4 How much more can India take? (Paul Beckett in The Wall Street Journal) It was an act against a young person that, even by the grisly standards of the daily crime pages, was so horrendous that people were outraged. This was the story of “Baby Falak,” the two-year-old girl whose plight gripped the nation earlier this year as she battled for life then succumbed to her injuries. The victim of a gruesome sexual assault on a bus in New Delhi on Dec. 16, who died early Saturday, was 21 years older than Falak. But their stories, the public confrontation they unwittingly prompted, and the grief that they generated in their passing have much in common. And both incidents, happening in the nation’s capital within 12 months of each other, beg the question: What will it take to change?

In both cases, the public felt a deep connection to the victim. They monitored, via the breathless coverage of 24-hour television news channels parked outside the hospital, their medical roller-coaster. For a while, in both cases, doctors sounded cautiously optimistic about a recovery. Falak was dubbed “India’s Baby.” The young woman became “India’s Daughter.” As they struggled to live, their plights attracted attention worldwide.

It will not be enough simply to yell at the political class and the guardians of our collective safety then throw up our hands in disgust. Rather, it will take massive – yes, massive – reforms. Of the police , in terms of the number of officers on the street, the training that those officers have, and whatever incentive — positive or negative — that they need to take crimes against women seriously.

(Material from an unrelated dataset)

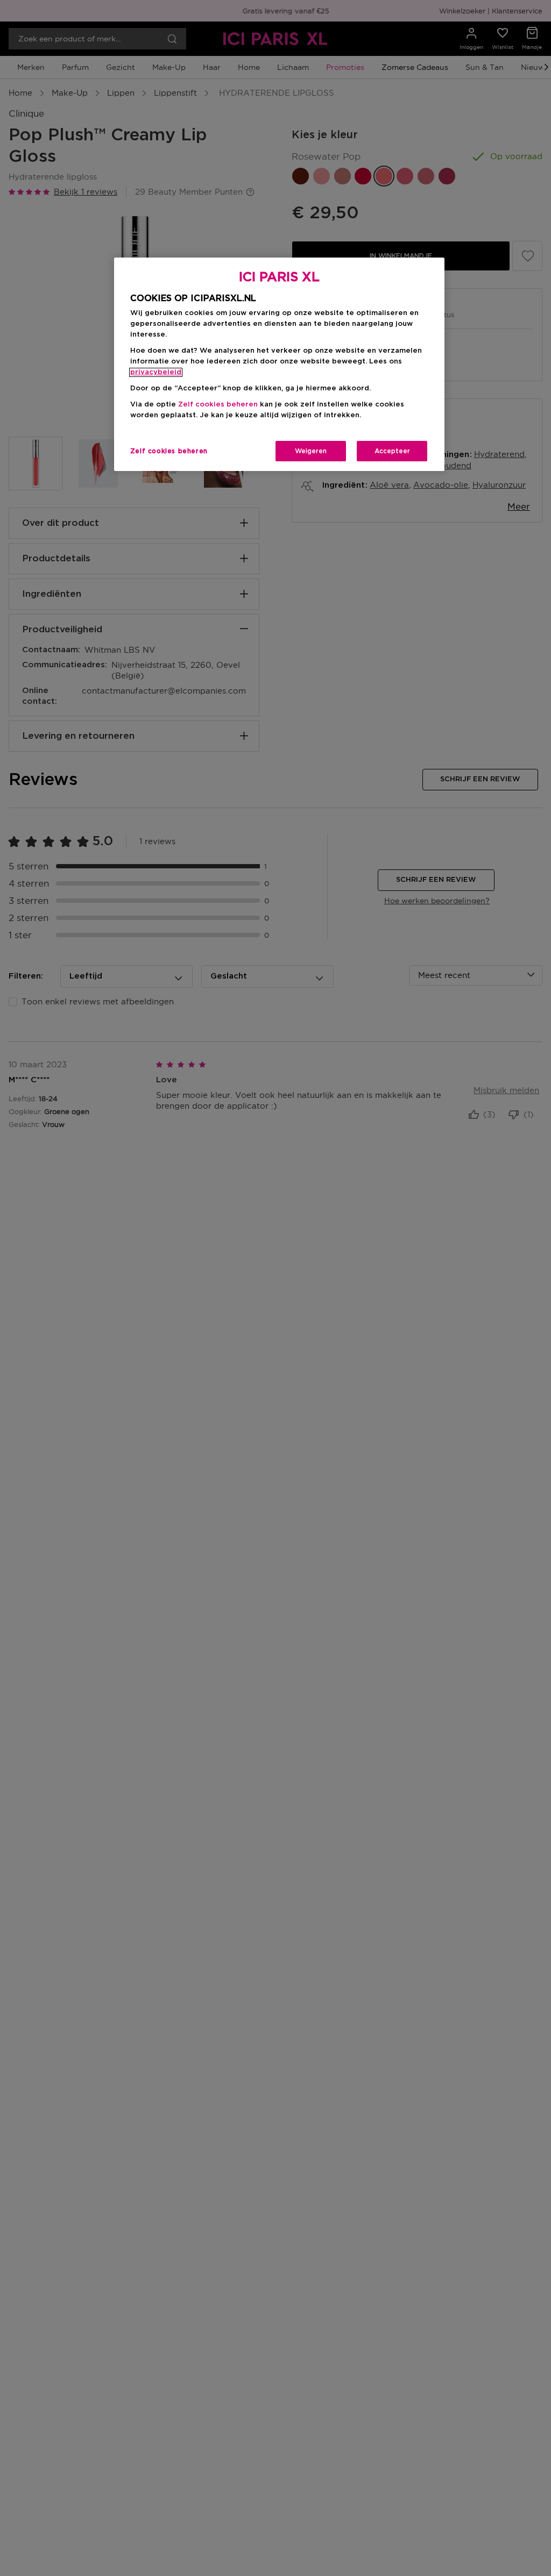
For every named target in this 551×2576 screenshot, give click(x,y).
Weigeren (311, 451)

Of the legal system, so that when another rape occurs, the public is confident that the wheels of justice will move swiftly and effectively. Of the political class, which needs to respond faster and less defensively while, judging by the standards of the president’s son, engage in a wholesale change of attitude toward those who would criticize them.

Of India’s chauvinistic men, many of whom clearly see women as inferior and see no issue, therefore, in abusing them without fear of consequence. All that will take engagement at a time when the overwhelming temptation for many will be to fume on Twitter then mentally withdraw. Politicians must engage, too. And, if they don’t, they must be punished in the only way that they appear to understand: Removal at the ballot box, where voters have a recurring chance to prove that they don’t forget.